Men work at the Clark-Nickerson Lumber Co. in Everett in 1910. The mill produced lumber, shingles and lath. (Photo courtesy of Everett Public Library)

Men work at the Clark-Nickerson Lumber Co. in Everett in 1910. The mill produced lumber, shingles and lath. (Photo courtesy of Everett Public Library)

This new Pacific Northwest history textbook is a page turner

Opportunity, growth, conflict. It all happened here, historian David Jepsen says.

“Snohomish County is the history of the Pacific Northwest, writ small,” Jepsen said. “If you look at the struggle with the railroads, the growth of timber, the shingle-making industry, the port, the labor unrest — we can learn a lot about the region’s past just by looking to Snohomish County and Everett.”

Jepsen, who will give a talk at the Everett Public Library’s main branch on Saturday, Sept. 23, is the principal author of “Contested Boundaries: A New Pacific Northwest History,” the first new Northwest history textbook published in nearly three decades.

If the words “history textbook” give you hives, you’re exactly the kind of person Jepsen wants to win over. Rather than reciting names and dates, he and co-author Dave Norberg took a storytelling approach to their book. Chapters reveal colorful anecdotes from Northwest history that work in tandem with traditional facts, such as the name of Capt. George Vancouver’s ship or the year women won the right to vote in Washington.

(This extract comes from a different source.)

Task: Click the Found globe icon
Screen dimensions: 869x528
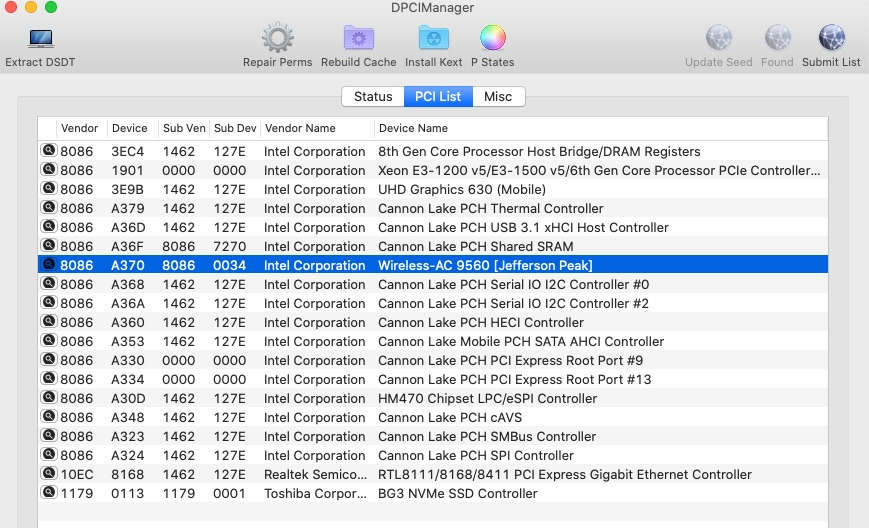Action: tap(777, 39)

As an instructor at Tacoma Community College, Jepsen struggled to find a modern textbook that would hold students’ interest. His informal survey of history teachers around the region found that most were patching their courses together without a textbook rather than using the longtime standard on the topic, Carlos Schwantes’s “The Pacific Northwest,” in which Northwest history begins with the arrival of European settlers and ends in 1987.

So when Jepsen couldn’t find the book he wanted, he teamed with co-author Dave Norberg to write it. But Jepsen and Norberg had no interest in writing a traditional text.

“Students hate texts — they’re boring,” Jepsen said. “Their biggest sin is that they don’t inspire. It’s the first history book that students read, and too often it’s their last. We wanted to create a book that would inspire them to read further.”

Their book would include events that students could remember — even students born in the 21st century; it would address conflicts based on race, religion and other societal issues; and, above all, it would tell stories.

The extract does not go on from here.